AI podcasting tools are popping out like bunnies in springtime, promising quick, efficient and superhuman results. These tools vary, and none can exceed human ability, given enough time and resources. But if you need to have a task done quickly, some AI podcasting tools might be worth your consideration. Let’s look at processes like scripting and recording, marketing and promotion, and making your cover art or podcast logo. We’ll examine AI tools for these tasks, how they work, and whether or not they can help you.
Text, Speech, and Artificial Voices
At the beginning of your podcasting journey, there are hurdles like impostor syndrome, writer’s block or self-doubt. These can hold you back and keep you from progressing. Unfortunately, there isn’t AI software that generates Pure Genius and Performance Excellence. But, there are a few tools that can give you a crutch to lean on as you get started.
Banned in school districts across the nation for its ability to write a persuasive research paper, Chat GPT is a lot of fun to play with. But depending on it to script your podcast episodes for you might not be the best idea. ChatGPT can make inaccurate information sound like facts so solid that it made me plan a trip to Glasgow to see the dinosaur custard cream factory.
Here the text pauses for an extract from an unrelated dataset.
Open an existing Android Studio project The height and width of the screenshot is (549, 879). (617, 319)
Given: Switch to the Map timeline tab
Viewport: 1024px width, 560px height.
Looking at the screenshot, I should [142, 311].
Truthiness aside, Chat GPT is a great sounding board and idea generator. If you want to write a podcast episode about the tallest buildings in the world, ChatGPT will provide you with a list of buildings. Then you’re free to research these in more reliable detail, and add your own perspective. What would it sound like when Spidey swings between them? How much would it cost to clean all those windows? Which would Godzilla find the most tempting? Only you can analyze and deliver this to your audience.
Whilst you shouldn’t use ChatGPT to script your podcast, it can certainly create a decent first draft for you to work from. It’s worth noting, too, that the demand to try ChatGPT right now is so high that the servers are usually overwhelmed.
If you do decide to use ChatGPT for your podcast, fact-check it and use it carefully. As with all tools, don’t use one for every task.
Whisper is another tool by OpenAI (the team who brought us ChatGPT). Whisper has been trained on 680,000 hours of audio data on the web, meaning it can generate some of the most accurate auto-generated podcast transcripts to date.
Generating transcripts for your podcast can be expensive or time-consuming. You either pay a ton of cash for a human to do the job or you create auto-transcripts that take almost as long to correct as they would do to create from scratch. Using OpenAI’s Whisper could save us all a whole bunch of time and money.
Descript started as a nifty transcription tool with artificial voices. Over time, it’s proven itself as a dependable podcasting tool for transcripts while growing to include video and storyboarding features. As Descript’s Lyrebird AI research decision continues to grow, their stock voices have changed to seem more natural. If you record a 30-minute script for descript’s Overdub voice training, it can generate new dialogue using an Overdub voice based on your recording.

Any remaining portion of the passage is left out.